I think the slip is sad because the idea of building third places is good, and I hate to see them fail. Worse, it is possible that some will conclude that the very idea of third places no longer works because the greatest corporate proponent of them did not succeed in making them.

Black Sea said...

This may be a small point, but it seems to me one necessary element for the success of a third place - and I think this is a large part of the appeal of coffehouses - is that they are quiet enough for easy conversation. In my 20s, I was hardly a teetotaler, but I remember how boring it could be even then to hang out with friends at bar, simply because the effort to sustain a converation over the ruckus, usually pounding music played at extreme volume, was overwhelming.

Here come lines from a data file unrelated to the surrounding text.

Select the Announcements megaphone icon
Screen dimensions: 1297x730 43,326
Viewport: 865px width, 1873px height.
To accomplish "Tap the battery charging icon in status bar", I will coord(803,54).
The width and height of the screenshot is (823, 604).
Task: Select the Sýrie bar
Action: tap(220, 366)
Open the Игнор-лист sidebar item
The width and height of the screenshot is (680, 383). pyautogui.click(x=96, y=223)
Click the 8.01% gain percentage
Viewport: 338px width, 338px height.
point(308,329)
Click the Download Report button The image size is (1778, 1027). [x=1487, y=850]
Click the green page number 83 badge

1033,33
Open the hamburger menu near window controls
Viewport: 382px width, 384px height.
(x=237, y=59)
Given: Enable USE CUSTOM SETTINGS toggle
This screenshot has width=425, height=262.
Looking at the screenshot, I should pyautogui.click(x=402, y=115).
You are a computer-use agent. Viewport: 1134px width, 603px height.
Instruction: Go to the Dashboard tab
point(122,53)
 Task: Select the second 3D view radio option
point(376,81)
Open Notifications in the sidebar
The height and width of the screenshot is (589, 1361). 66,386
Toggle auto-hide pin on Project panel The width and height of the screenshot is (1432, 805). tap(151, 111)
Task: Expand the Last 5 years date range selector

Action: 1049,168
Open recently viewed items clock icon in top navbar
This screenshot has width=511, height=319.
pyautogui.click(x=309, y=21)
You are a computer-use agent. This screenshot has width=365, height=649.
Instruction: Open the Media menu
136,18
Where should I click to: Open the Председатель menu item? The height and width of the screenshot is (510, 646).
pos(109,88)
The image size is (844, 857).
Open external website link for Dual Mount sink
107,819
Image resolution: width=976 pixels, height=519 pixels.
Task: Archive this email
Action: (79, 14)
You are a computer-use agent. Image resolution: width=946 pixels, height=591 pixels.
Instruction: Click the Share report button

After a while, you just give up and silently sip beer, even among friends.

This is one reason why I'd much rather get together today at a coffeehouse, unless the bar is unusally quiet, an old man's bar I guess, but even when I was young, I preferred pubs that weren't deafening.

randy said...

yes, thats it!

bars are just too damn loud for convo; ridiculous, really, to even try.

yet i'd see people doing it-somehow conversing despite pounding noise. i never could.

altho...i suppose its not ALL to the bad if an attractive young lady must lean in close up against one to be heard above the din...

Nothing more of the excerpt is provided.